The response should contain only those lines of the entries below that include the string "agent".

**PROVIDED MATERIAL:**
········

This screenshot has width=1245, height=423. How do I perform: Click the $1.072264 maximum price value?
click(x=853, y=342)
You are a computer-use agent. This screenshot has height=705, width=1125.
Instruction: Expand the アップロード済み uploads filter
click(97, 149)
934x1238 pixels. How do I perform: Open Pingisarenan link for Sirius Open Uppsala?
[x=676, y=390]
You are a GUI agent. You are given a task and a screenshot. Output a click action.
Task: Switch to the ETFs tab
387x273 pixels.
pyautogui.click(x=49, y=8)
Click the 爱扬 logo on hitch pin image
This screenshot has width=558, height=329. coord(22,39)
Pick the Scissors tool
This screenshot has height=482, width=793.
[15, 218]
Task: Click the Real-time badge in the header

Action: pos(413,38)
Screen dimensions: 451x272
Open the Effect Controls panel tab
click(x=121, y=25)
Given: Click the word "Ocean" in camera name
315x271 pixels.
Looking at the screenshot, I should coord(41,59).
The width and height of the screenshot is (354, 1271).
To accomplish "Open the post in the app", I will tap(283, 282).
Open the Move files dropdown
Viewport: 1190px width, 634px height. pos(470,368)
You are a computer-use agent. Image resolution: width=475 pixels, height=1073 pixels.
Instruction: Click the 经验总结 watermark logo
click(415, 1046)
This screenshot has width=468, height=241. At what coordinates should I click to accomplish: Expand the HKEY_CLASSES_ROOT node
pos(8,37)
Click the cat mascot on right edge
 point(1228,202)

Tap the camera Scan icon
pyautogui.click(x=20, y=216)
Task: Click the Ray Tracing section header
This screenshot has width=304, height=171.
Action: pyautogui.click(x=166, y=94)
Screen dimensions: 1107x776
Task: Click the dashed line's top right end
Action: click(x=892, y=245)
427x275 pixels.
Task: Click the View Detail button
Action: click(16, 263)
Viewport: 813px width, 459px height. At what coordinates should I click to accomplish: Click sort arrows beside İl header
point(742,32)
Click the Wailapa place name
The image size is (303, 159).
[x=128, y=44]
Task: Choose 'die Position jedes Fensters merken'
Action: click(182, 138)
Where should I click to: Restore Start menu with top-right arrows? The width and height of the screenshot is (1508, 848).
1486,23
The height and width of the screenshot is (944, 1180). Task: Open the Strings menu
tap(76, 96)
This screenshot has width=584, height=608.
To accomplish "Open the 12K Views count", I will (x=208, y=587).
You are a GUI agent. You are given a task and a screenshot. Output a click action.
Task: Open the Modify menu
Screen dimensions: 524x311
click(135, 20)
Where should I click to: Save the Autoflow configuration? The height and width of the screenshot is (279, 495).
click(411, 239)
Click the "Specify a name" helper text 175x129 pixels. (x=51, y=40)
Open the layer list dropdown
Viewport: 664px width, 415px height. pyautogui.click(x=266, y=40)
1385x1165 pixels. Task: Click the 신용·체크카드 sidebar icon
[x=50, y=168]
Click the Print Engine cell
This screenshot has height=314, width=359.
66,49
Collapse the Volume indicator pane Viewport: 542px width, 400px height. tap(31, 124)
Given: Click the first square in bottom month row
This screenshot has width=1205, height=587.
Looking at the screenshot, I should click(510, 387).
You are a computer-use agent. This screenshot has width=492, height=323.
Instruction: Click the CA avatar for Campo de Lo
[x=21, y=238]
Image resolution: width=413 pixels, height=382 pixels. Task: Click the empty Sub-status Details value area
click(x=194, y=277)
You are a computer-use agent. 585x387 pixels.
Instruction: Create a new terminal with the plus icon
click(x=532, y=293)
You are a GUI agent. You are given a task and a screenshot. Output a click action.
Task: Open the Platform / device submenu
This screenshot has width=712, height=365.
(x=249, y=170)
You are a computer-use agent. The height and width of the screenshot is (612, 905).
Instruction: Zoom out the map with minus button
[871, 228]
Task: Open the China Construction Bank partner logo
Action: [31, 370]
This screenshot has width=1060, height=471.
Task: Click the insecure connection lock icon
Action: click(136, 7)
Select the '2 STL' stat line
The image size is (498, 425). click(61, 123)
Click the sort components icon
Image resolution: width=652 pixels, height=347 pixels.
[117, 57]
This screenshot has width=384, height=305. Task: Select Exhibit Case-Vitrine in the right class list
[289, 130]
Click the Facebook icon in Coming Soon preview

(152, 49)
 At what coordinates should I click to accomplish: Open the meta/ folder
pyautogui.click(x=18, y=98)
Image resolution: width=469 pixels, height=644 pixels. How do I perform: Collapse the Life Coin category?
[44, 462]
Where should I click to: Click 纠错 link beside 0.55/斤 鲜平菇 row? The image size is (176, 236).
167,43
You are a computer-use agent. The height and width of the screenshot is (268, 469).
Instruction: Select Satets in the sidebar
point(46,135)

········

**TASK RESPONSE:**
You are a computer-use agent. This screenshot has height=705, width=1125.
You are a GUI agent. You are given a task and a screenshot. Output a click action.
You are a computer-use agent. Image resolution: width=475 pixels, height=1073 pixels.
You are a GUI agent. You are given a task and a screenshot. Output a click action.
You are a computer-use agent. This screenshot has width=492, height=323.
You are a computer-use agent. 585x387 pixels.
You are a GUI agent. You are given a task and a screenshot. Output a click action.
You are a computer-use agent. The height and width of the screenshot is (612, 905).
You are a computer-use agent. The height and width of the screenshot is (268, 469).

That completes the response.